Lettres d'Adélaïde de Souza à Charles de Flahaut, son fils
(CHAN 565 AP 9)
21 novembre 1815

Je te commence ma lettre aujourd'hui, mon cher enfant, quoiqu'elle ne partira que vendredi, mais tu aimes les longues lettres, et quoi que je n'aie pas grand chose à te dire, je veux te parler comme si tu étais dans ma chambre. Le gros greffenelle  est venu hier, il était en gaieté (il faut y avoir des dispositions aujourd'hui) et il m'a dit qu'il était persuadé qu'avant 3 mois tu aurais un procès for criminal conversation . J'espère bien que tu y feras attention, car cette pauvre Henriette est si malheureuse que c'est un roseau qui n'a plus que ton affection pour appui et pour abri.
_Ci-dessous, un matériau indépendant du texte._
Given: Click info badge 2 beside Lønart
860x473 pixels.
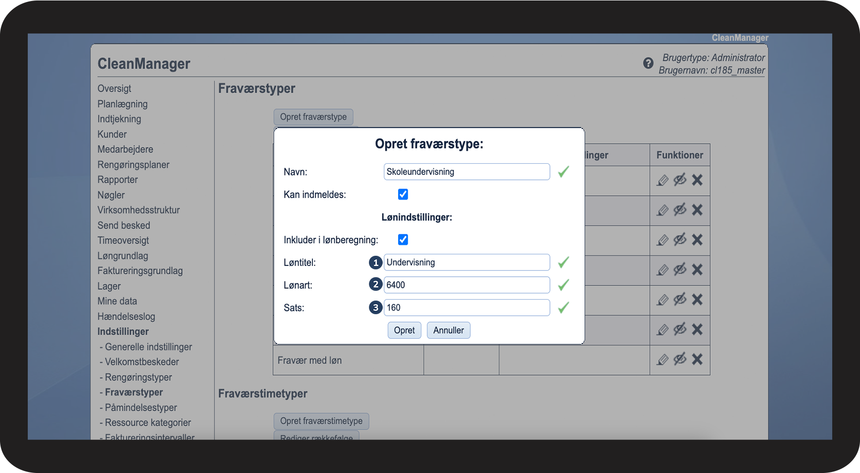Looking at the screenshot, I should [x=375, y=284].
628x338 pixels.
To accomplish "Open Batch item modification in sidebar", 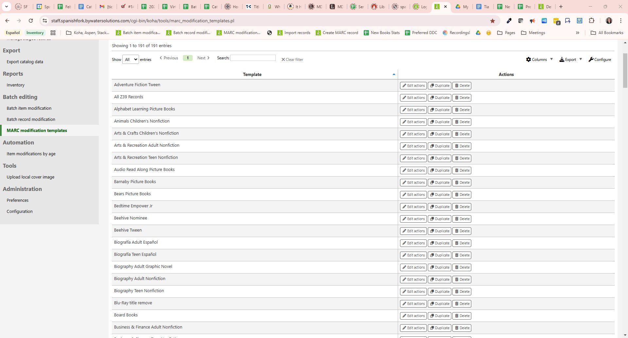I will pyautogui.click(x=29, y=108).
Papa, à ce criminal conversation est sorti de ces méditations pour nous dire : j'avais pensé à tous les autres dangers, excepté à celui-là, et sans s'en apercevoir, les voilà qui (après le départ du greff.) me fait un long discours commençant à haute voix sur l'horreur de faire de la peine à Henriette et graduellement baisser de ton jusqu'à ce qu'il mâchonnât dans ses dents : à moins de faire un grand mariage. Moi, mon cher ami, je ne suis pas si prudente que lui , je marche à reculons vers l'avenir que ... de voir et ma bonne , ma chère petite Henriette me pèse tellement sur le cour que je sacrifie sans regret toute aisance lointaine à la seule crainte de lui faire un moment de peine.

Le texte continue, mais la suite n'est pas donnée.